Our world and its people are beautiful, and all life is a wonder. As a primarily artistic person, I sometimes think I am the worst kind of addict, a person addicted not to some drug of choice, but rather, selfishly, addicted to the magical potion that makes life wonderful and worth living. And what is this magical potion? It is an elixir composed of everything good: warmth, kindness, compassion, hope, love, sunlight, beauty, and so on. And, my god, I must have it to live!

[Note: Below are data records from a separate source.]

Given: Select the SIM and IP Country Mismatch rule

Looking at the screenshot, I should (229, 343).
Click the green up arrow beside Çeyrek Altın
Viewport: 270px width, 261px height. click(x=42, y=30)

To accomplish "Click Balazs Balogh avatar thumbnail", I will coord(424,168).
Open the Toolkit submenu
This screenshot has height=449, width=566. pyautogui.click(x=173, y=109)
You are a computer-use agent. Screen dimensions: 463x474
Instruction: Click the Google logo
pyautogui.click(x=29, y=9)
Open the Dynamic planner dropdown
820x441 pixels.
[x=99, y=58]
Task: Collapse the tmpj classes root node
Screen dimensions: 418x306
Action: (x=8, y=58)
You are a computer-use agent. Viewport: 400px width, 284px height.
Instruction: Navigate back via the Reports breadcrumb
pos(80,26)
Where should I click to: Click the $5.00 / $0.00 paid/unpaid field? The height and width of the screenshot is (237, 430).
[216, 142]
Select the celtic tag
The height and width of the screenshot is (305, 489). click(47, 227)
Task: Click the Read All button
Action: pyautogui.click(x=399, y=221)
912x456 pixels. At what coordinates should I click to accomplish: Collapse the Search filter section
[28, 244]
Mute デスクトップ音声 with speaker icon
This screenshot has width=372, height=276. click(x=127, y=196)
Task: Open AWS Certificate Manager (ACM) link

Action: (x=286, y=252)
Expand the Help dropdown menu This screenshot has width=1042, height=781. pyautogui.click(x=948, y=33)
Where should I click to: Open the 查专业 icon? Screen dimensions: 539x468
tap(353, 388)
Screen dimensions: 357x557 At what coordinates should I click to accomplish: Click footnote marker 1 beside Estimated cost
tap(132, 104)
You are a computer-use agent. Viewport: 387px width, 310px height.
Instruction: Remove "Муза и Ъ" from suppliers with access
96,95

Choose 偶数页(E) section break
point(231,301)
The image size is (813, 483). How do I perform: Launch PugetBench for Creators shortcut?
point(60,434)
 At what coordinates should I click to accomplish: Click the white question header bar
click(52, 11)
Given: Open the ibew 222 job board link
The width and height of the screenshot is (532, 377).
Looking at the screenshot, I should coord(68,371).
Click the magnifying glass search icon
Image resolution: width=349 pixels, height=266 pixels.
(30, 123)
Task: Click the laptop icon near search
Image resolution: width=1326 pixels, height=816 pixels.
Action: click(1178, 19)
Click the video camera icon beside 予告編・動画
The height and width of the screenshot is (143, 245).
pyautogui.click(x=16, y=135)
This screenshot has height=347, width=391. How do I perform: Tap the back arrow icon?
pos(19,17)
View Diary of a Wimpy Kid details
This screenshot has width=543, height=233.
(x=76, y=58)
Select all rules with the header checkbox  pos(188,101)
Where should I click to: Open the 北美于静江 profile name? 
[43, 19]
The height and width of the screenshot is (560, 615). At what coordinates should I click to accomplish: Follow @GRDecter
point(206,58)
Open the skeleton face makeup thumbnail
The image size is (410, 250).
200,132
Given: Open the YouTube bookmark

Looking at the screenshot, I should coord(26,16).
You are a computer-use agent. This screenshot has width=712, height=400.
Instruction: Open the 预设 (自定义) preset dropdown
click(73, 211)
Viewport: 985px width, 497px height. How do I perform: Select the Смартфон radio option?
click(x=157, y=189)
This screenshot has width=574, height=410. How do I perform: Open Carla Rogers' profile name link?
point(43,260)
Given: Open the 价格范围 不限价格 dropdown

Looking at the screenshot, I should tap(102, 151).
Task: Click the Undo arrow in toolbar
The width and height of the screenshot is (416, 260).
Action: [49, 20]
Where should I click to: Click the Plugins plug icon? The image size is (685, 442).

“Love many things, for therein lies the true strength, and whosoever loves much performs much, and can accomplish much, and what is done in love is done well.” ― Vincent Van Gogh
Yet sometimes, I feel a sense of kindness or compassion so overwhelming I feel as though I might break apart. Sometimes, I am filled with such a profound sense of love that I cannot fathom how it is possible to ever live without that love constantly and forever inside me. Sometimes, I see beauty so extreme I feel the need to tear my eyes out to keep myself from going crazy. And so my wonder of being alive is tempered by this ‘unbearable lightness of being’. And, for me, it is this unbearable lightness that makes Life its own reward. It's what keeps me going. It is what gives me the strength to keep putting one foot in front of the other when life is hard. And, ultimately, this unbearable lightness of being is the peace I will surrender myself to after thinking my final thoughts at the end of my life.